You can use Codable, but I sometimes find Codable slightly awkward and not flexible enough. There's also Configuration from IBM. We used the latter package but had to add some of our own logic in order to:

  • deal with different profiles
  • convert the config into type-safe value objects
  • deal with error handling (e.g. if required values aren't set)
  • use the config values to build the component graph for the application (i.e. all the different "services")

I don't know of any general solution for this in Swift, so this took 1-2 days to set up, but it seems to work well. Somebody could probably build a framework for this, but if it has to be general enough in order to be useful for many people, it probably needs to be quite complex (see Java's Spring and similar frameworks for an example of how complex such frameworks can get) and would also take some time to learn.

You are probably right.

It would have just been a nice to have since i am building some tool with a similar setup like SwiftPM.
But maybe using swift for configuration is a bit too impractical, and just providing the tool as a library instead of a compiled executable is the way to go.

thanks anyways

I refrained from commenting earlier, because I understood you to already have something working, and you wanted to pitch the idea of including it in Swift. But your last comment sounds more like you want help getting the ability to do it in the first place. So now I’m answering.

The executable nature of the Swift’s package manifest is so wonderfully powerful compared to older solutions like JSON or YAML, which tend to be so exasperatingly repetitive. (That is my opinion anyway.) From the moment I figured out how to implement executable configurations, I have never gone back. Now even if some other tool wants a “pure data” configuration, then I create my own executable configuration that in turn produces whatever inputs that other tool wants. It prevents me from ever having to copy and paste from one project to another (which inevitably gets out of sync). Instead it allows me to import and call parameterized functions that assemble generic, company and then project‐level defaults, and then still override them were necessary.

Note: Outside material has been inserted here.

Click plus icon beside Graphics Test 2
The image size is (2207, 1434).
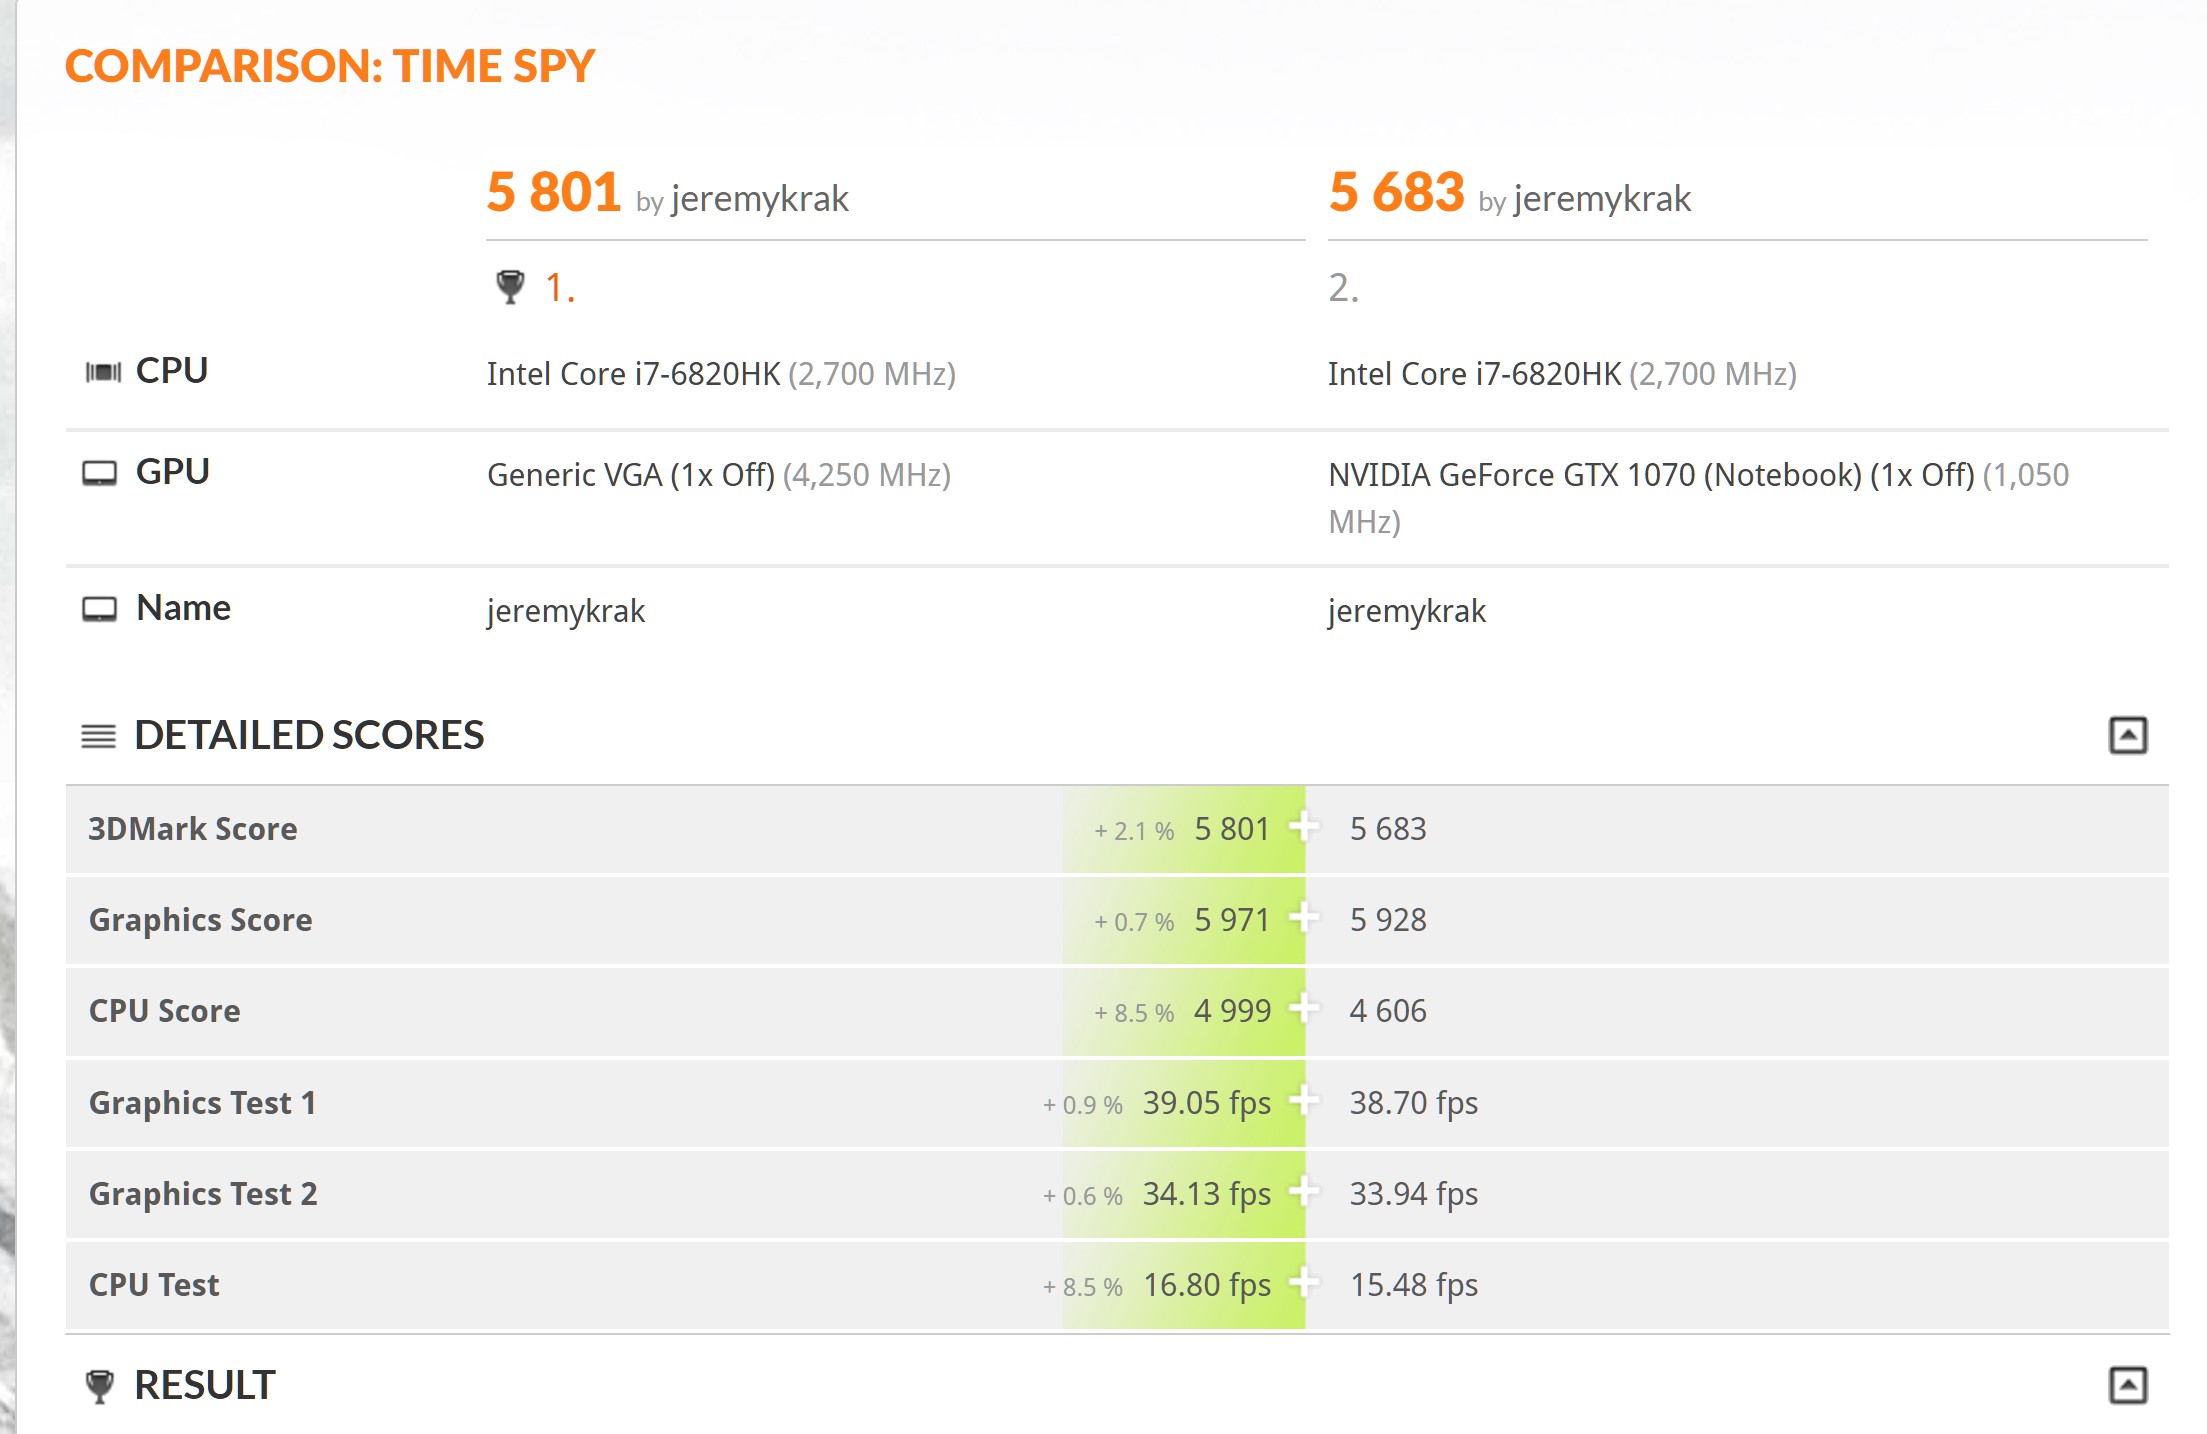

Anyway, the strategy I use right now is to copy the configuration to a temporary directory, wrap it in an executable Swift package, and execute it. It allows virtually everything to be deferred to SwiftPM—arbitrary package imports, dependency resolution, reliable linking, syntax error messages, platform differences, environment conditionals, etc. And it also inherits other current and future bonus functionality from SwiftPM for free—sandboxing, mirroring, caching, resources, closed‐source (binary) dependencies, distributed caching, etc.

I long ago factored package loading into its own pair of modules in an open source package anyone can use. You can find it here. You can use it as‐is for whatever purpose you have in mind, or you can reverse engineer it, either for your own customized use, or as a starting point towards a proposal for addition to the Swift project.

The main package manager team has also said here on the forums that they would be open to vending a generalized form of their own manifest loading functionality for other tools to use as well. And the formatter team has said that if it were made available, they would consider using it for swift-format. It just isn’t very high on anyone’s priority list.

1 Like

Daniel Dunbar did the original implementation for SwiftPM, and I've done it separately since for another project. Essentially:

  1. Build the “manifest format” as a dylib
  2. Make some Codable object that is used by the manifest and in its deinit it dumps itself to stdout as JSON
  3. Build the manifest as an executable that dynamically links to the dylib from 1. and run it

Actually 2. might have to be an at_exit (c function) call.

It's a bit of a hack, would be nice if the Swift driver had some way to do it without the hack, Ruby for instance has a variety of switches that allow it to be used from the command line in interesting ways, one could forsee swift getting some such switches.